Page 97 of Nova Academy

‘No… it’s not,’ I admitted.

His answering smile was patient, pleased, and completely baffling. ‘I figured as much.’

My jaw dropped at his admission. ‘Wha… how?’

He open his mouth to respond, but before he could utter a single word there was a loudBOOMthat echoed throughout the room.

‘What was that?’ he asked, but I already knew. They were here. They had come to take me back.

I grabbed hold of Bromm’s shoulders and made sure his attention was fully on me. ‘Bromm, you need to find the others. Now.’

He looked at me as if I were insane. ‘Not without you.’

I wanted to laugh at his loyalty and protectiveness, but there wasn’t anything he could do for me except get to safety, so I told him as much.

‘I’m not leaving you here, Arty,’ he insisted, and when I tried to push him away he held on tighter.

It was clear I wasn’t going to shake him, and by the sound of screams drifting down from the deck above us my enhanced senses were able to pick up, we were out of time. Instead, I dragged him with me towards the weapons wall and handed him a stun gun. They didn’t provide lethal weapons in training, so this was all we had to work with.

‘How’s your aim?’ I asked, keeping one ear focused on the chaos that was quickly working its way towards us.

‘Decent,’ he said, turning the weapon on and listening to it charge up with a slight shake to his fingers.

‘Good. I’m going to get you up to the captain’s deck. Are the others still there?’

‘When I left, yeah.’

‘Good. You’ll need to stick together’.

He pulled me around then so I was facing him and his deeply concerned expression. ‘You’re leaving me behind.’ It wasn’t a question. He had obviously caught on to a lot more than he was supposed to, so I didn’t bother lying.

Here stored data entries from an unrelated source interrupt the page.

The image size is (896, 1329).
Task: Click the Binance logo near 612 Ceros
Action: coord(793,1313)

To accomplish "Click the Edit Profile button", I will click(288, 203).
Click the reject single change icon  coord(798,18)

‘I was never staying,’ I admitted. ‘You were never part of the plan, Bromm. I’m sorry, but I need you safe.’

‘What about you?’

The smile I sent him was meant to be reassuring, but I could feel the sadness emanating instead. ‘I’m going to do what I came here to do.’

‘And what’s that?’

I didn’t answer. Instead, I placed a short, yet fiercely passionate kiss on his lips then pulled him behind me as we made for the exit.

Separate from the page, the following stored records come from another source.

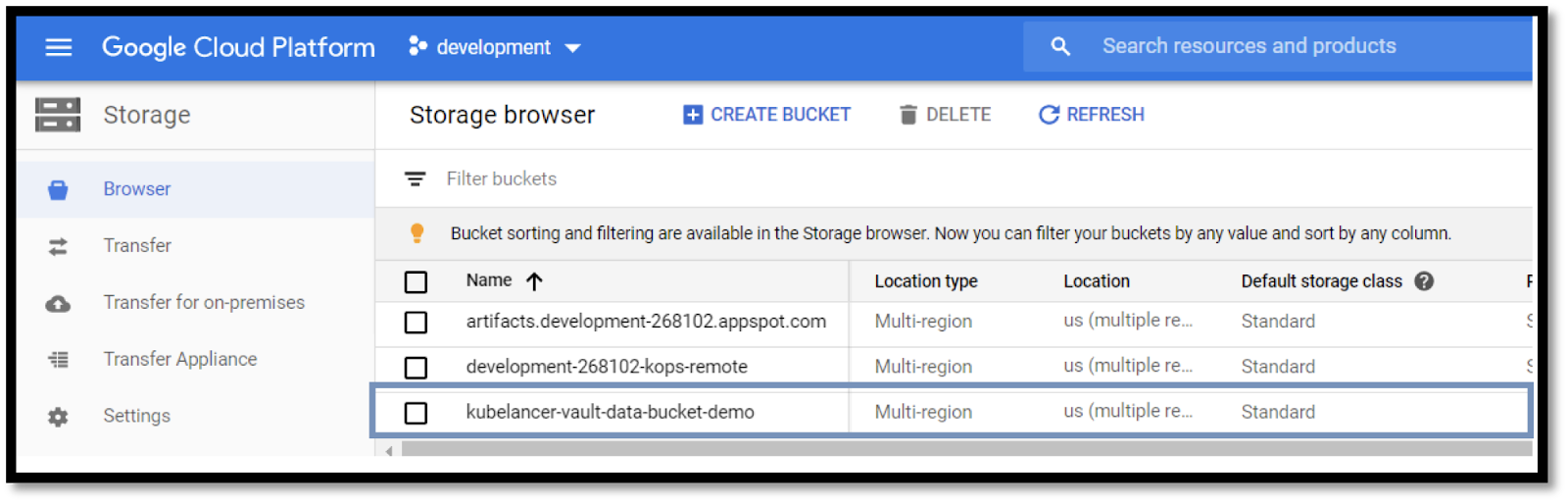Open Default storage class help icon

coord(1424,281)
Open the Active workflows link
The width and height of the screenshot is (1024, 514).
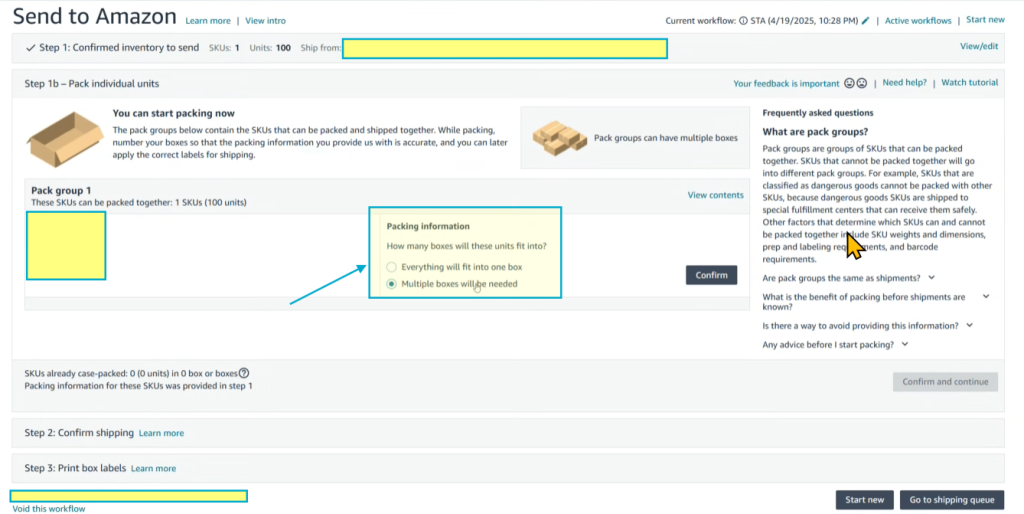[918, 21]
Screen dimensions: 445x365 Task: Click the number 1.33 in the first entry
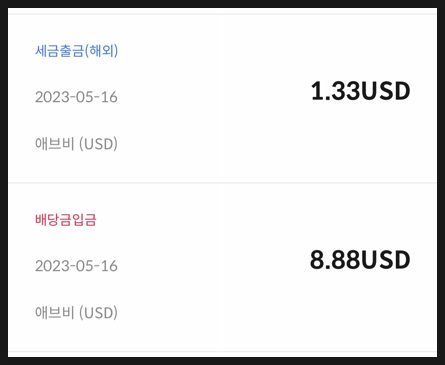point(335,91)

‘Stay behind me,’ I ordered, and my opinion of him grew even more when he did so unquestioningly. His blind faith in me was simultaneously stupid and flattering, and for a moment I wished I could have been less jaded and more trusting until I focused myattention back on the present.

I wasn’t about to risk his life because I got lost in my head.

More sounds of fear and violence echoed throughout the corridors, so much so that even Bromm could hear it by now. The officers still training finally caught on that something was off. They scrambled to the weapons rack, but they were too late. Just as we reached the elevator there was an explosion behind us followed by a blast that knocked us off our feet and a burning heat that seared through my skin. I quickly covered Bromm with my body as he screamed, taking the brunt of the heat for him. My flesh would heal in seconds while his would continue to blister and bleed.

‘Arty!’ he shouted, terrified.

‘Stay down!’ I shouted back.

I kept shielding him until the heat abated, but at that point there were soldiers rushing through the holes that had just been blasted into the ship. Guns raised that certainly were more fatal than our measly stun guns, their bodies were clad head-to-toe in black tactical gear, their faces covered in gas masks.

The very same gas masks the scientists would wear when their subjects needed to be subdued quickly, or that were a part of the guard’s uniform.

Fuck. Change of plans. I wasn’t getting out of this one. I was going to have to let them catch me. With their sleeping gas it wasn’t much of a choice anyway. I was going with them whether I liked it or not.

My only goal now was to get Bromm to safety before they caught up to me. I would have to leave him behind and lure them in a different direction away from him and the others so they wouldn’t get caught up in the gas. Most people couldn’t withstand the amount needed to keep someone like me unconscious, and I wasn’t willing to let them die simply because they were close to me.